DATA ENTRIES:
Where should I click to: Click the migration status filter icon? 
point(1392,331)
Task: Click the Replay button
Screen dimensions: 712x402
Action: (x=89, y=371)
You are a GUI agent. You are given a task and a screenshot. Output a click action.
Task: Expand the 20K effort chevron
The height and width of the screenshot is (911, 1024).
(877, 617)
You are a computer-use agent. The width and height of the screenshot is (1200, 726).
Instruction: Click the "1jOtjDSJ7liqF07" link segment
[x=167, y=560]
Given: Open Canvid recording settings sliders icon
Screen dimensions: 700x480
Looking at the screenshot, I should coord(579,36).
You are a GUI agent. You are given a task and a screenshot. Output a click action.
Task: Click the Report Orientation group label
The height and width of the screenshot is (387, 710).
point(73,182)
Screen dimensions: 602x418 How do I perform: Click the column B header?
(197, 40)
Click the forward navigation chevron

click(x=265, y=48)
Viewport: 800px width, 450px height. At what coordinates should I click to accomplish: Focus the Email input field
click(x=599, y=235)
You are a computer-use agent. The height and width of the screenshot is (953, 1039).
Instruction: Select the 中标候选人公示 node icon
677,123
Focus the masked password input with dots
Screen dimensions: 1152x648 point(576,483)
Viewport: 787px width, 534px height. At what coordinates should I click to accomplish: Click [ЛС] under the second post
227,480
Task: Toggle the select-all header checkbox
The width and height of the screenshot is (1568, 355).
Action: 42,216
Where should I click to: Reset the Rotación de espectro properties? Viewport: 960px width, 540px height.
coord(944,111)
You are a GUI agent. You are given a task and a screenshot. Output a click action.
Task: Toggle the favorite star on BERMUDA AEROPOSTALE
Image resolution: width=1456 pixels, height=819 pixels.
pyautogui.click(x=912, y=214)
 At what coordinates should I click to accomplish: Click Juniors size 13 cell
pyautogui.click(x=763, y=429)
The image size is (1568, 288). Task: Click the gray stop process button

WHAT YOU WILL DO: Copy out every item above word for word.

EXERCISE RESPONSE:
Where should I click to: Click the migration status filter icon? 
point(1392,331)
Task: Click the Replay button
Screen dimensions: 712x402
Action: (x=89, y=371)
You are a GUI agent. You are given a task and a screenshot. Output a click action.
Task: Expand the 20K effort chevron
The height and width of the screenshot is (911, 1024).
(877, 617)
You are a computer-use agent. The width and height of the screenshot is (1200, 726).
Instruction: Click the "1jOtjDSJ7liqF07" link segment
[x=167, y=560]
Given: Open Canvid recording settings sliders icon
Screen dimensions: 700x480
Looking at the screenshot, I should coord(579,36).
You are a GUI agent. You are given a task and a screenshot. Output a click action.
Task: Click the Report Orientation group label
The height and width of the screenshot is (387, 710).
point(73,182)
Screen dimensions: 602x418 How do I perform: Click the column B header?
(197, 40)
Click the forward navigation chevron

click(x=265, y=48)
Viewport: 800px width, 450px height. At what coordinates should I click to accomplish: Focus the Email input field
click(x=599, y=235)
You are a computer-use agent. The height and width of the screenshot is (953, 1039).
Instruction: Select the 中标候选人公示 node icon
677,123
Focus the masked password input with dots
Screen dimensions: 1152x648 point(576,483)
Viewport: 787px width, 534px height. At what coordinates should I click to accomplish: Click [ЛС] under the second post
227,480
Task: Toggle the select-all header checkbox
The width and height of the screenshot is (1568, 355).
Action: 42,216
Where should I click to: Reset the Rotación de espectro properties? Viewport: 960px width, 540px height.
coord(944,111)
You are a GUI agent. You are given a task and a screenshot. Output a click action.
Task: Toggle the favorite star on BERMUDA AEROPOSTALE
Image resolution: width=1456 pixels, height=819 pixels.
pyautogui.click(x=912, y=214)
 At what coordinates should I click to accomplish: Click Juniors size 13 cell
pyautogui.click(x=763, y=429)
The image size is (1568, 288). Task: Click the gray stop process button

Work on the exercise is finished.